On a weekend, as I was brushing teeth, I felt swollen gums.
After spitting out the toothpaste I noticed that it had bloodstains.
I grabbed a quick mirror to examine my lower jaws. I noticed that my gums were swollen and one of my front teeth was turning a darker shade.
At that time, I was pregnant expecting my firstborn in four months’ time.
As I was pregnant, I had a sweet craving and I thought that this could be the cause of my condition. I therefore began by reducing the amount of sugary foods I ate.
My toothache was persistent even after I changed my diet. Finally, I decided to see a dental professional.
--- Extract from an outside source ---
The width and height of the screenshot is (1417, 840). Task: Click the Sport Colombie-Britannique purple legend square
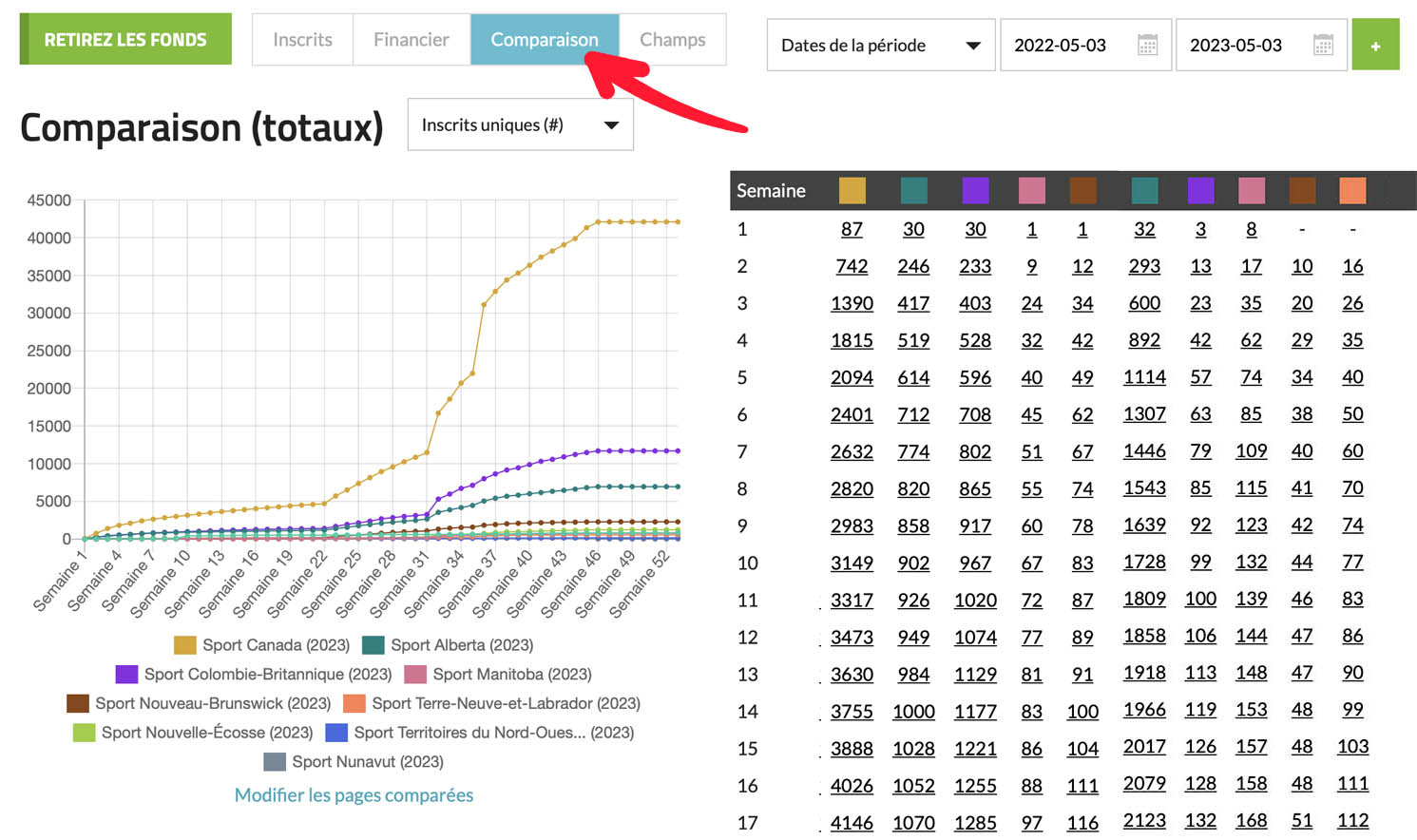coord(126,675)
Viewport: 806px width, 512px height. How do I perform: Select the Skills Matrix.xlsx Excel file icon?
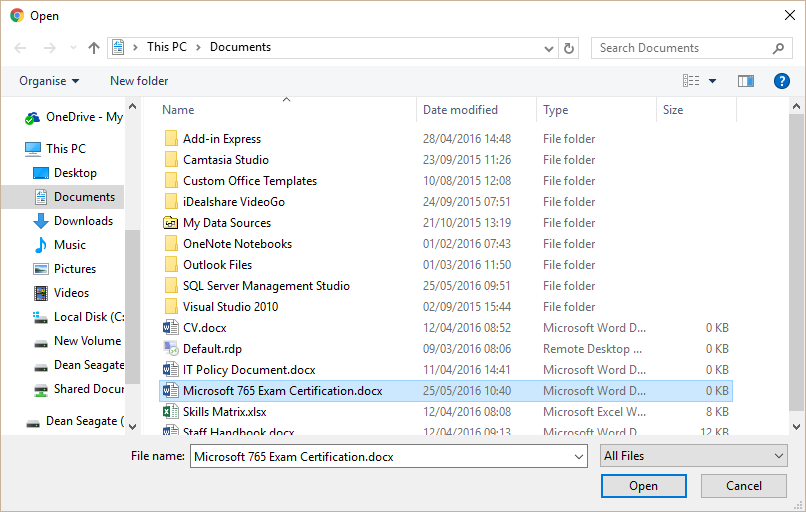(x=170, y=412)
The dentist observed me closely and told me I had periodontal (gum) disease, as well as a cavity on one of my front teeth.
She told me I needed to have oral surgery. After a few minutes, I felt relief after the extraction.
My second pregnancy was also accompanied by severe toothache and a headache.
Every pregnancy phase of my life has felt like a seasonally painful toothache.
As the foetus grew in my womb the hormone levels increased, causing the loosening of teeth bones.
I was afraid of losing another tooth, so I asked whether there was an alternative to the medication that would relieve my pain and leave my teeth intact.
The dentist said that severe pain, along with a fever, could stress the growing foetus.
Extraction was the only option to relieve the mother from pain and enhance the healthy growth of the foetus.
Through my interactions with friends and dental professionals, I came to realize that the only effective way to treat an infected or broken tooth for a mother-to-be is to extract it.
Three of the 32 teeth that should be aligned in my mouth as an adult are missing. I can still imagine losing more teeth if I decide to become pregnant again.
Considering all, I have been keen on taking a less sugary diet and maintaining regular oral hygiene.